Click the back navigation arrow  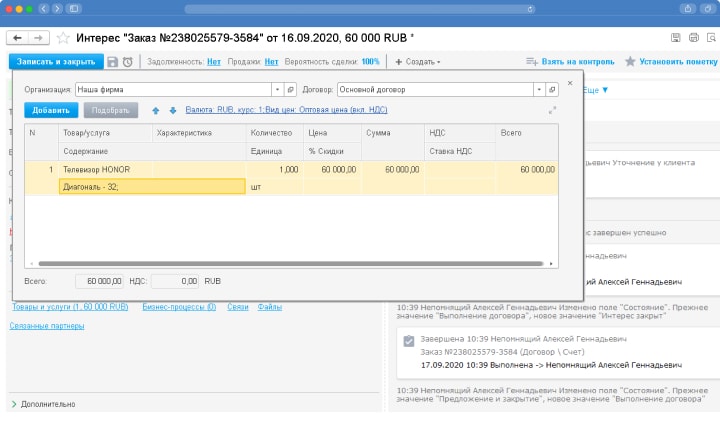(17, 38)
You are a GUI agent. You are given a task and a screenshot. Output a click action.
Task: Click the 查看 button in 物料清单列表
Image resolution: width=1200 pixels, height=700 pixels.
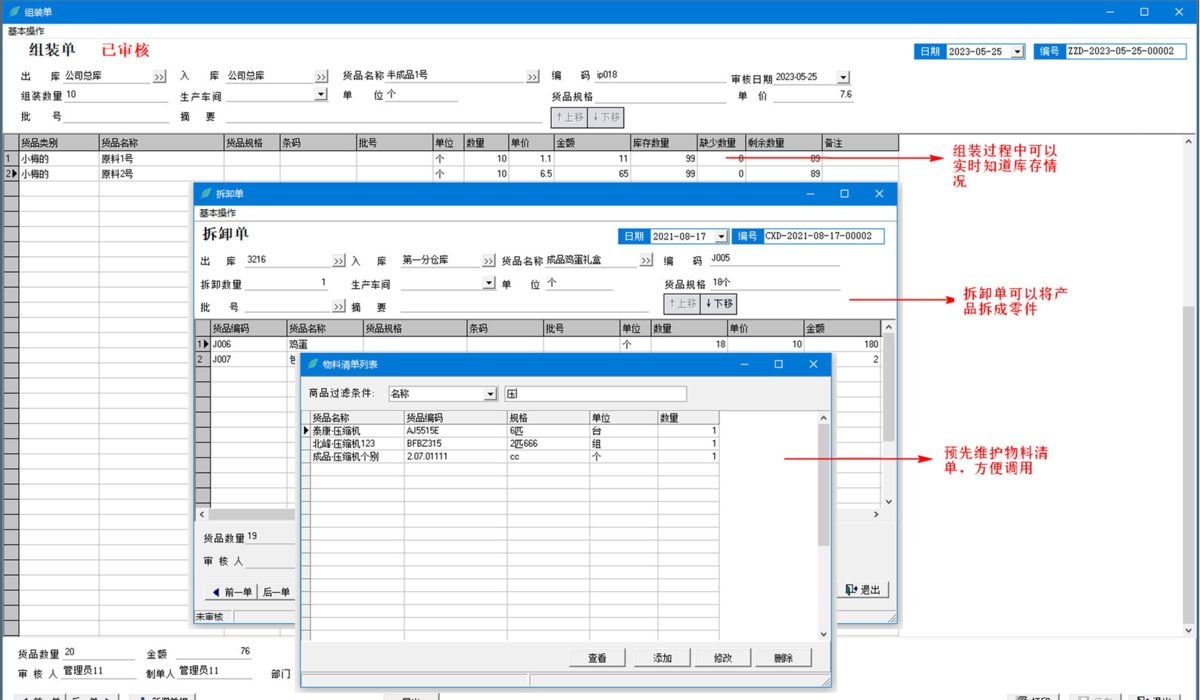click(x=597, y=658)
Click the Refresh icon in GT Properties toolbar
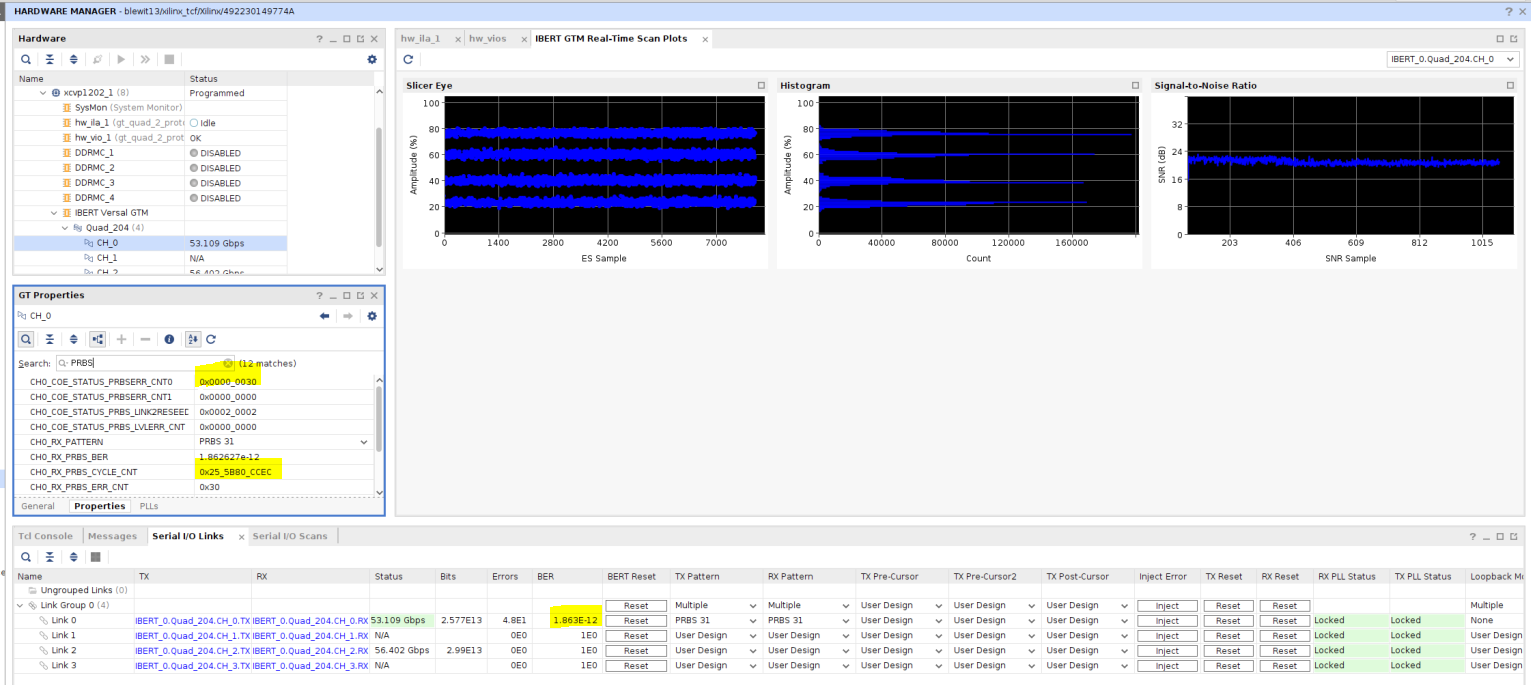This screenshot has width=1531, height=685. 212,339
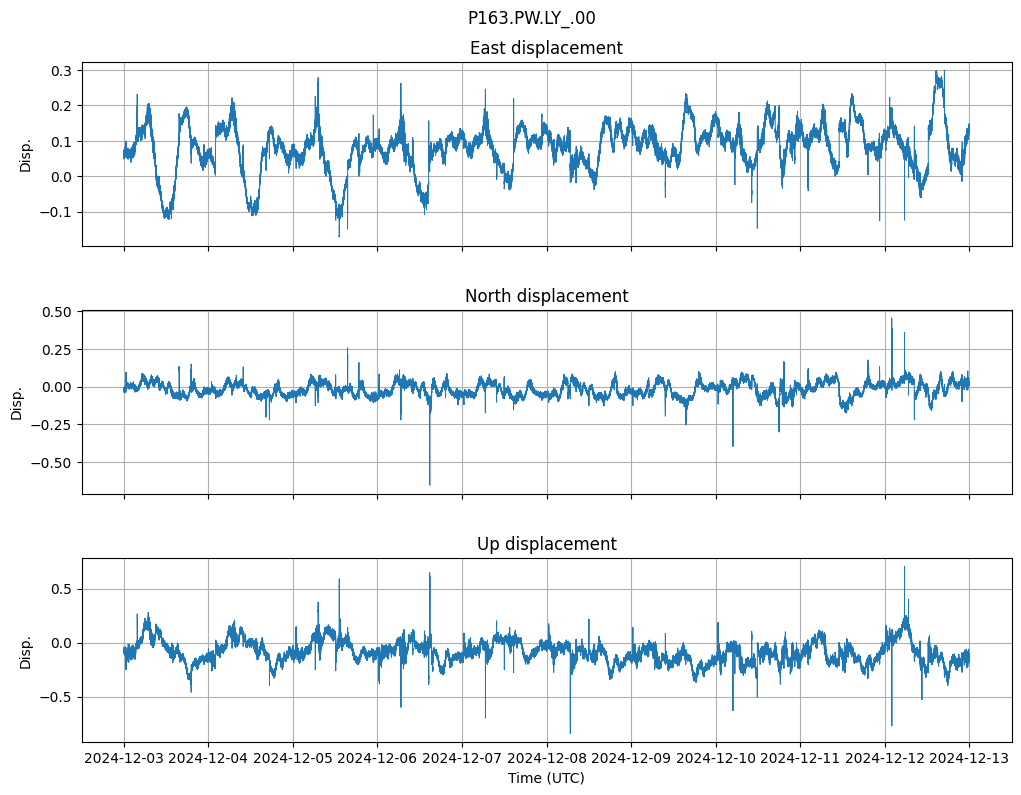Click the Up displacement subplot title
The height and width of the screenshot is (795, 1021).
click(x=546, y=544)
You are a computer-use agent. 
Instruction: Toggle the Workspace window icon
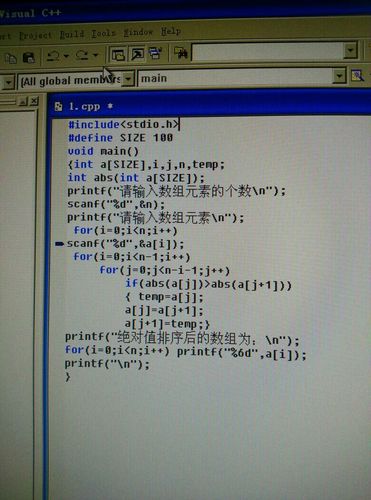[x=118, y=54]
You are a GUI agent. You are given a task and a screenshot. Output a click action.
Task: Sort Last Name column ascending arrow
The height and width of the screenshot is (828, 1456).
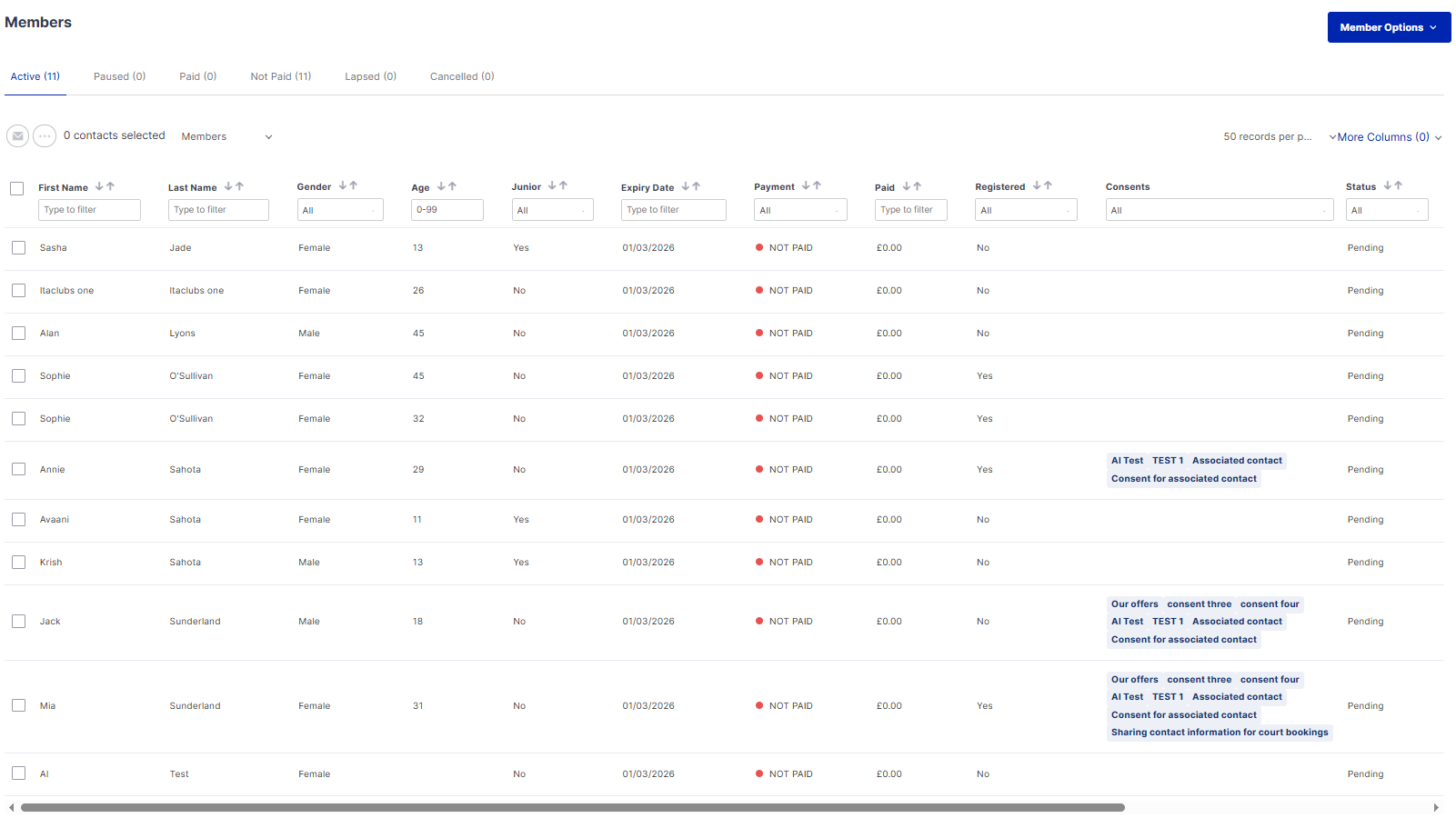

Exercise goal
Quote the material above exactly, from the line holding "Instruction: Toggle the Workspace window icon" through its last line, including both. Omit the pictures.

Answer space
Instruction: Toggle the Workspace window icon
[x=118, y=54]
You are a GUI agent. You are given a task and a screenshot. Output a click action.
Task: Sort Last Name column ascending arrow
The height and width of the screenshot is (828, 1456).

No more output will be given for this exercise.